:: INPUT RECORDS ::
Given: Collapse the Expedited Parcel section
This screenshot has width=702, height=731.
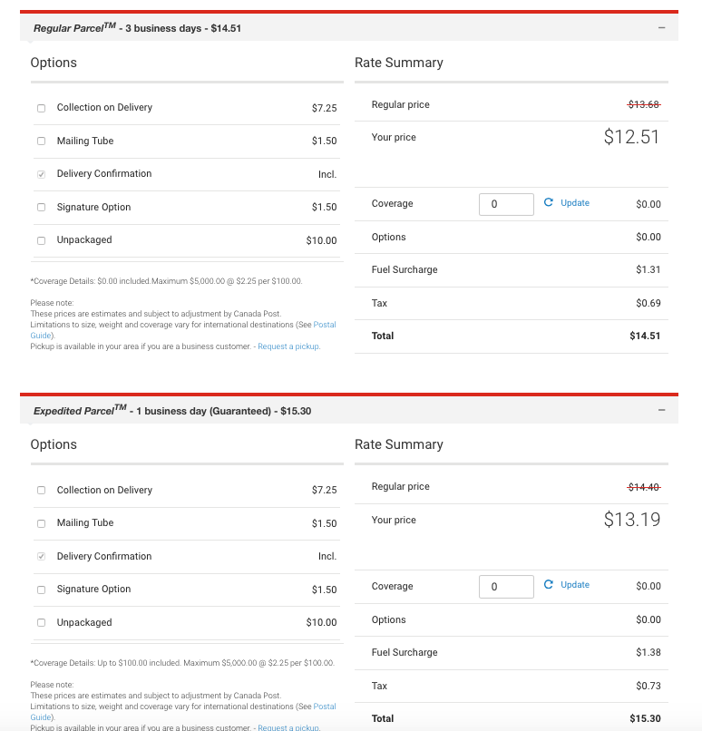Looking at the screenshot, I should coord(661,411).
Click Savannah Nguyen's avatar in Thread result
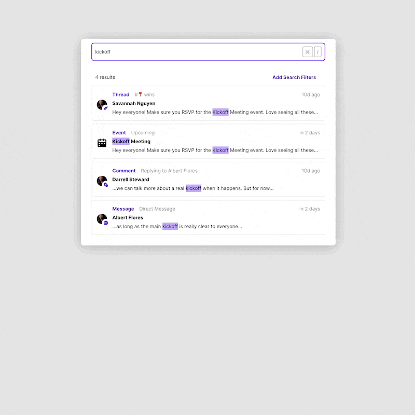 (x=102, y=105)
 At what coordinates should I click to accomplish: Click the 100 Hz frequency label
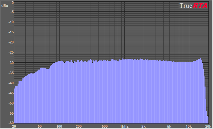pyautogui.click(x=59, y=126)
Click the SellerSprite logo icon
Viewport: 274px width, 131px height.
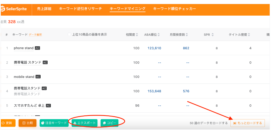(3, 9)
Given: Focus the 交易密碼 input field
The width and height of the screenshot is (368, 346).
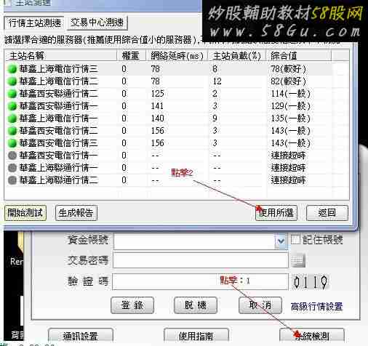Looking at the screenshot, I should point(201,260).
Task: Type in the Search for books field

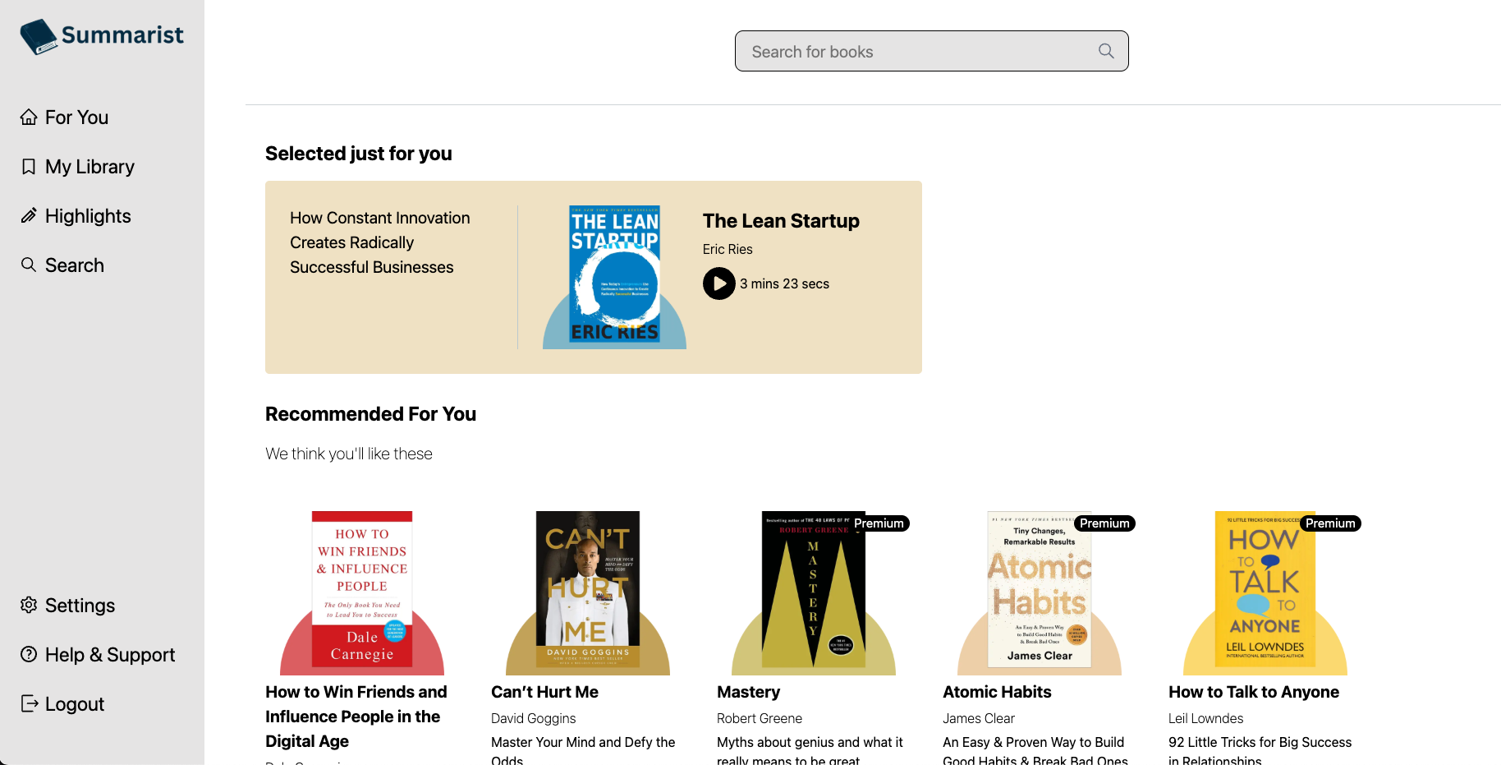Action: click(920, 52)
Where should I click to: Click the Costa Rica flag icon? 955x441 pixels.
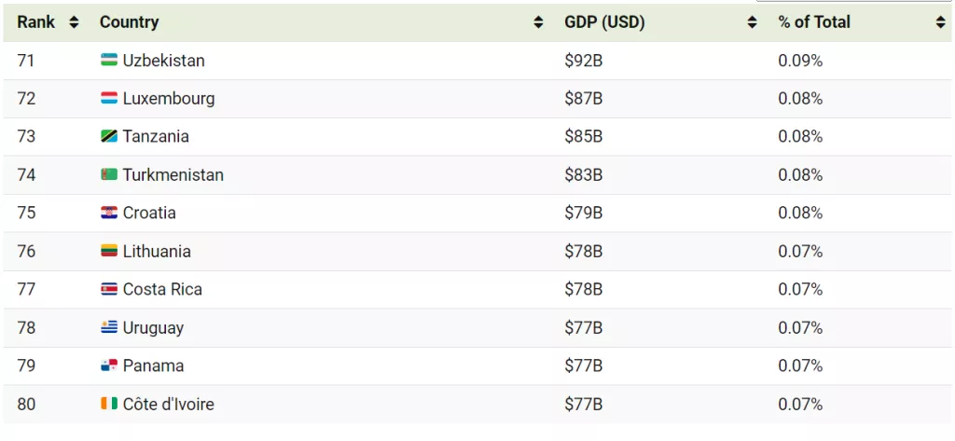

:: BRIEF ::
Can you turn every line of the items above into a numbered list, skipping blank lines and leaving out the pictures?

:: REPLY ::
1. Given: Collapse the Expedited Parcel section
2. This screenshot has width=702, height=731.
3. Looking at the screenshot, I should coord(661,411).
4. Click Savannah Nguyen's avatar in Thread result
5.  (x=102, y=105)
6.  At what coordinates should I click to accomplish: Click the 100 Hz frequency label
7. pyautogui.click(x=59, y=126)
8. Click the SellerSprite logo icon
9. Viewport: 274px width, 131px height.
10. (3, 9)
11. Given: Focus the 交易密碼 input field
12. The width and height of the screenshot is (368, 346).
13. Looking at the screenshot, I should point(201,260).
14. Task: Type in the Search for books field
15. Action: click(920, 52)
16. Where should I click to: Click the Costa Rica flag icon? 955x441 pixels.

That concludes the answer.